"Kaum perempuan itu kalau dicekoki dengan urusan agama tentunya paling cepat. Apalagi kalau sudah ada istilah 'sami'na wa atho'na’ (Kami mendengar dan kami taat), itu perempuan jauh lebih loyal ketimbang laki-laki," ujar Musdah dalam keterangan tertulis di Jakarta, Selasa.
Oleh karena itu, lanjut Musdah, tidak mengherankan bila kini kelompok radikal teroris lebih senang merekrut kaum perempuan, termasuk dengan modus pernikahan.
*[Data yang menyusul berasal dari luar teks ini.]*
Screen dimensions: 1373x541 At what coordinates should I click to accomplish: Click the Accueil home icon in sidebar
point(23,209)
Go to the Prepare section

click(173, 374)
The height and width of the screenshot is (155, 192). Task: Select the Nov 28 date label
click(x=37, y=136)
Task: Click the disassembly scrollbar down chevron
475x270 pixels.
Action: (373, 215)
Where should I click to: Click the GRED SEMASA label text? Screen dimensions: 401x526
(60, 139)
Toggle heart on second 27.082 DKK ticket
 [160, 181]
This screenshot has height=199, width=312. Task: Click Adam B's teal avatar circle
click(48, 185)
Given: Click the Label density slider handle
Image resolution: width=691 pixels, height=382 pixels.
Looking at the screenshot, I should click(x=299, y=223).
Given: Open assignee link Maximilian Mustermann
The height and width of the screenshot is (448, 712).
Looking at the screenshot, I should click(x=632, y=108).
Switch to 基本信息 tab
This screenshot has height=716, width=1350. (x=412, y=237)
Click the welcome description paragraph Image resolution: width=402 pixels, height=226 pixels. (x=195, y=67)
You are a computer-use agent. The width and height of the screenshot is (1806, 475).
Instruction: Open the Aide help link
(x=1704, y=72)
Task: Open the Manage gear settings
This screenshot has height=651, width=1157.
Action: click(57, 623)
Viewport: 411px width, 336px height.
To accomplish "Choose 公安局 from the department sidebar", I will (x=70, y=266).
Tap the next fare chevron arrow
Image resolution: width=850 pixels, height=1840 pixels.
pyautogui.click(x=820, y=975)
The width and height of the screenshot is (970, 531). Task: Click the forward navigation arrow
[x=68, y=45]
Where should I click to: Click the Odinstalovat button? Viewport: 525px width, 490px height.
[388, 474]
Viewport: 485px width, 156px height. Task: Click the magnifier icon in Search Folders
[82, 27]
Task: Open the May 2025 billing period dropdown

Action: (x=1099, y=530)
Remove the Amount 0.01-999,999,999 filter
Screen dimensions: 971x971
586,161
Untuk itu, kata Musdah, penting untuk memberikan sosialisasi antiradikalisme dan juga pendidikan literasi kepada kaum perempuan sekaligus melibatkan mereka dalam gerakan membangun perdamaian dan menyampaikan pesan damai di dunia nyata dan maya.
"Kalau kaum perempuan itu bisa direkrut untuk jadi aktor teroris maka seharusnya perempuan lebih bisa untuk direkrut menjadi aktor dalam membawa pesan damai," ujar Ketua Umum Yayasan Indonesian Conference on Religion and Peace (ICRP) itu.
Musdah mengajak kepada kaum perempuan untuk selalu siaga dan mau berbicara dalam segala hal serta tidak menganggap intoleransi dan pelanggaran hukum sekecil apa pun sebagai hal yang biasa dan sepele.
Kaum perempuan harus bisa menjadi agen penebar perdamaian baik untuk diri sendiri maupun bagi lingkungan keluarga, masyarakat dan bangsa, kata Guru Besar Pemikiran Politik Islam UIN Syarif Hidayatullah Jakarta ini.
"Hal ini agar kaum perempuan terbentengi dari penyebaran hoaks maupun penyebaran paham radikalisme dan terorisme," ujar Musdah.
Dikatakannya, selama ini ICRP sudah banyak melakukan kegiatan yang melibatkan kaum perempuan karena salah satu tugas ICRP adalah menjadikan agama sebagai sumber perdamaian.
"Apalagi jika berbicara soal agama, semua penganut agama dari berbagai kepercayaan ikut dilibatkan oleh ICRP termasuk kaum perempuan," kata Musdah.